Tamper Detection
Tamper detection encompasses the techniques used to identify unauthorised modifications made to a digital or physical document. It analyses visual, structural, and digital anomalies to determine whether a document has been altered.
Tamper detection plays a central role in the fight against document fraud. While document authentication verifies whether a document is genuine overall, tamper detection focuses specifically on identifying modifications made to an originally authentic document: photo replacement, text alteration, changes to dates or amounts.
Detection techniques analyse multiple levels: at the pixel level, searching for compression inconsistencies (a pasted element will have a different JPEG compression level from the rest of the image), cloning (copy-pasting areas to conceal text), and interpolation (resizing leaves detectable traces). At the structural level, analysis covers font consistency, text alignment, margins, and the document's layout grid.
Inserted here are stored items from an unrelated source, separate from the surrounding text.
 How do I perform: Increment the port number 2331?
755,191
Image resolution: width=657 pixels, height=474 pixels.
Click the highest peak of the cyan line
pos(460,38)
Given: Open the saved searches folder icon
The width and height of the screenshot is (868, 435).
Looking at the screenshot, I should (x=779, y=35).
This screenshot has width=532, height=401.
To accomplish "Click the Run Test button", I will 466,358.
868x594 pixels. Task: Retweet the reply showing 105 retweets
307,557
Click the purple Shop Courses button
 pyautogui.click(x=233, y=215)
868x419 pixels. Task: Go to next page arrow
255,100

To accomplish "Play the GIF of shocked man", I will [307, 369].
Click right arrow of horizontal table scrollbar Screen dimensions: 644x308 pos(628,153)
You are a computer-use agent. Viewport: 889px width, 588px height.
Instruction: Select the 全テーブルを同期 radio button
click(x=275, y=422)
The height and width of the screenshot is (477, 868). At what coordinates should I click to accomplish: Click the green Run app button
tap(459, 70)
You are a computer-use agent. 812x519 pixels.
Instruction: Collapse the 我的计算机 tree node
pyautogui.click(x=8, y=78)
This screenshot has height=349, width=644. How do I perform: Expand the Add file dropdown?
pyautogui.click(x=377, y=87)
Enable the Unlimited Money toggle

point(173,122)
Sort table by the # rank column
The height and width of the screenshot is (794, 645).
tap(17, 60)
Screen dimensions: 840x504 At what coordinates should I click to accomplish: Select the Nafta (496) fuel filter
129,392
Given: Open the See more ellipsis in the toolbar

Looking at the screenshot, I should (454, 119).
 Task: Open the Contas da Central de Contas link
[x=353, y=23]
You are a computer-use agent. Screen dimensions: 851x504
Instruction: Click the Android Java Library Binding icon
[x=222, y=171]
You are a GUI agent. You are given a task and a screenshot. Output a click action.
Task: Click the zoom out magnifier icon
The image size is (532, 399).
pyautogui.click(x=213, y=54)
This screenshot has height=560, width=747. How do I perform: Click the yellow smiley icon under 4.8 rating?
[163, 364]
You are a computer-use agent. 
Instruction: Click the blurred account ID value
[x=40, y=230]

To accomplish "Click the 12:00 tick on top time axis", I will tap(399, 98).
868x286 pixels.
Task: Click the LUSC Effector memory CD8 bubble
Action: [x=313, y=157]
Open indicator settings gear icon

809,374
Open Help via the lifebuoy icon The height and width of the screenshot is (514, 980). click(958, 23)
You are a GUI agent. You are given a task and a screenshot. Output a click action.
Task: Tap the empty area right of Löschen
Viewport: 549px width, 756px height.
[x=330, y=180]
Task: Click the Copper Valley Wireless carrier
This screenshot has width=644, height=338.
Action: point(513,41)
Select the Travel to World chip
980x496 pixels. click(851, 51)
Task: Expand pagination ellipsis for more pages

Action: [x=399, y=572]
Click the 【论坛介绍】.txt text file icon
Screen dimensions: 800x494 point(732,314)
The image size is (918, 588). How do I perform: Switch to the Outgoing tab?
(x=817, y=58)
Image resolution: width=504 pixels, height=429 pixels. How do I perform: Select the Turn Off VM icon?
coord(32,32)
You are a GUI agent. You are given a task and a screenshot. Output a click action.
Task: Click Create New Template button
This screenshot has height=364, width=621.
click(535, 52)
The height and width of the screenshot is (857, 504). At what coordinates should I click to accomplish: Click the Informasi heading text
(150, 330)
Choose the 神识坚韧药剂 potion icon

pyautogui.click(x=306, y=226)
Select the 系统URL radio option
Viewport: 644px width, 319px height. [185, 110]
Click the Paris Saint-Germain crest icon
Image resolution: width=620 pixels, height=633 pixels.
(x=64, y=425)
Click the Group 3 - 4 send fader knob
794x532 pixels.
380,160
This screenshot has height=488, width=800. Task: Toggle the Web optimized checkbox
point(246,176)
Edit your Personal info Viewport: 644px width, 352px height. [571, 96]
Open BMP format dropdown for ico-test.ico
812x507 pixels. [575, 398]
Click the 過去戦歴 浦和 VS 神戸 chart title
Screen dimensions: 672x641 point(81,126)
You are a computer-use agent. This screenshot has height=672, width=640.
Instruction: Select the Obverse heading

AI-based solutions go beyond visual analysis by exploiting file metadata (modification history, software used, timestamps), sensor noise analysis (each camera leaves a unique fingerprint), and detection of statistical anomalies in colour and texture distribution. This multi-layered approach enables the detection of even highly sophisticated tampering.
Regulations
Real-world examples
- 1.A verification system detects that a payslip has been modified: analysis reveals the net salary figure was digitally altered, with JPEG compression artefacts different from the rest of the document.
- 2.Analysis of a tax notice submitted for a mortgage application reveals the reference taxable income has been changed: the figures display a slightly different font and misaligned positioning compared to the rest of the document.
- 3.A bank statement presented as part of a rental application shows signs of tampering: clone detection analysis reveals that certain credit lines were duplicated to inflate the apparent account balance.